Nel ricorso, introdotto a nome del minore, si afferma che la decisione delle autorità di annullare l'iscrizione della seconda madre sul certificato di nascita, 5 anni dopo che è venuto al mondo, ha violato il suo diritto alla vita familiare. Ma la Cedu non è di questo avviso.
Nella sentenza si evidenzia che gli Stati non sono tenuti a garantire l'inclusione dei genitori d'intenzione nei certificati di nascita a patto che offrano altre soluzioni, come quella dell'adozione, al fine del riconoscimento di un legame tra questi genitori e i bambini. La Cedu evidenzia che "almeno a partire dal 2014 diversi tribunali italiani hanno iniziato ad ammettere il ricorso da parte del genitore intenzionale all'adozione in casi particolari, approccio che è stato poi sancito dalla Corte di cassazione".
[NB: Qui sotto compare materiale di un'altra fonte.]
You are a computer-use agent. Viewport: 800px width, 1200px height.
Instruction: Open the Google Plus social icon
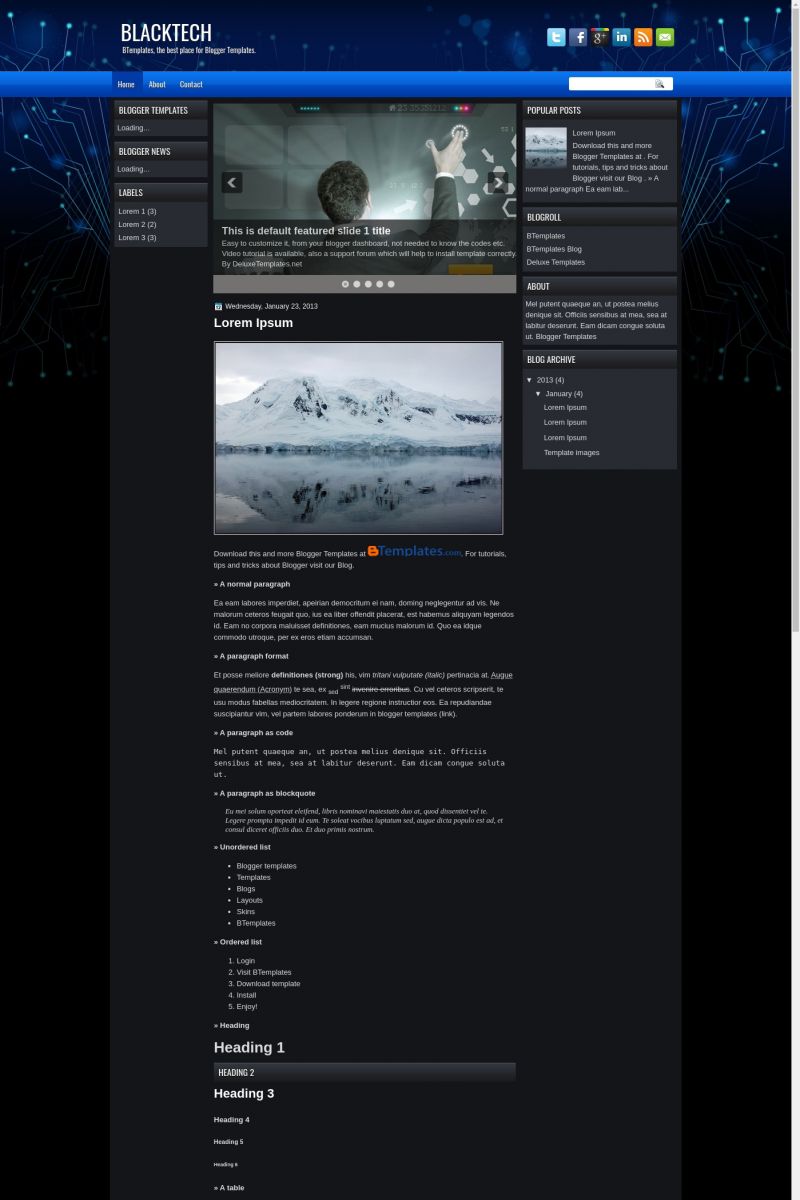point(600,37)
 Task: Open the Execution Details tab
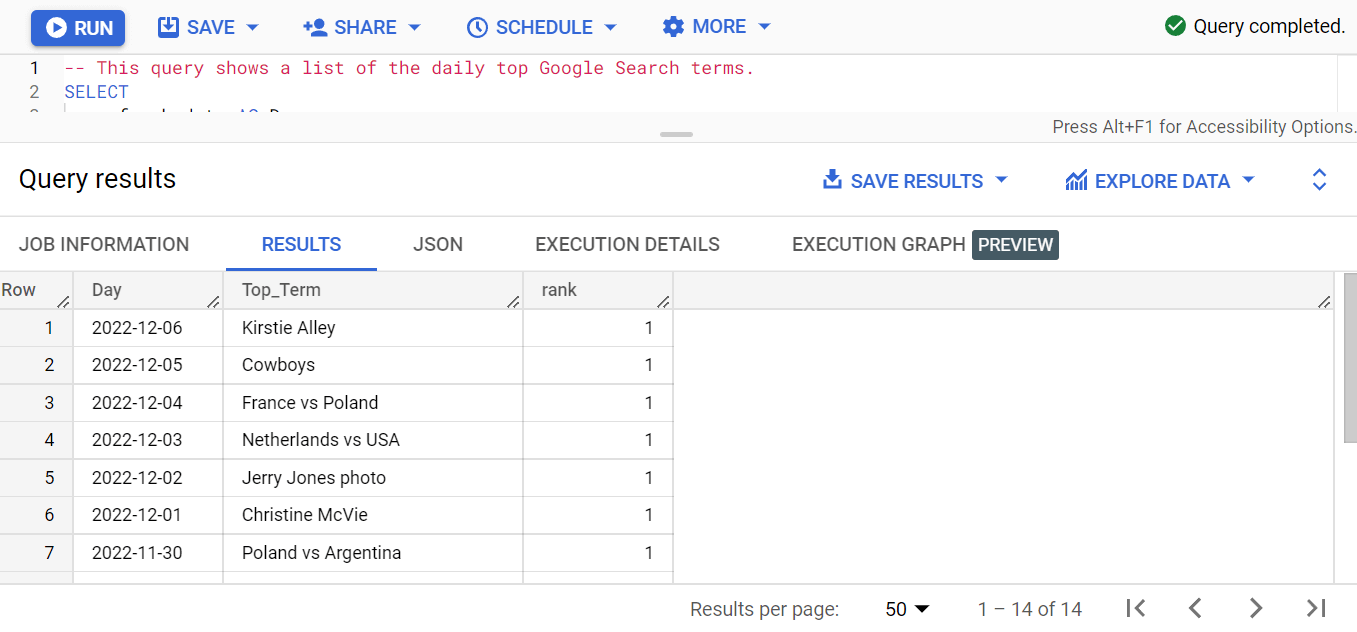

Inoltre constata, come fatto dal Governo nella sua difesa, che l'evoluzione giurisprudenziale che ha consentito il riconoscimento dell'adozione da parte del genitore intenzionale era precedente alla nascita del bimbo e che nessuna domanda di adozione sembra essere stata presentata dalla seconda madre. Di conseguenza, la Corte constata che il desiderio di vedere riconosciuto un legame tra il bambino e la madre intenzionale non si scontrava con un'impossibilità generale e assoluta, poiché lei aveva a sua disposizione la via dell'adozione, che ha scelto di non utilizzare. Inoltre la Cedu afferma che "l'intervento dello Stato non ha interrotto la vita familiare del bambino", che vive con le due donne, e che nel tempo ha sempre conservato la filiazione con la madre biologica.
"Si tratta di una sentenza che mostra una nuova sensibilità e attenzione verso il tema da parte della Corte europea rispetto, ad esempio, alla decisione molto più lapidaria che aveva ottenuto un caso padovano, quello di Valentina Bortolato a gennaio 2023. Certo, l'esito è negativo e si afferma che l'adozione è un rimedio idoneo. Radicalmente diversa è stata la valutazione compiuta a maggio dalla nostra Corte costituzionale". Così l'avvocato Alexander Schuster, di Trento, uno dei legali che tutelano le 'mamme arcobaleno', commenta la sentenza della Cedu che ha escluso violazioni da parte dell'Italia nei casi nei quali lo Stato aveva annullato l'iscrizione della seconda madre (intenzionale) dai certificati di nascita dei figli di coppie omogenitoriali.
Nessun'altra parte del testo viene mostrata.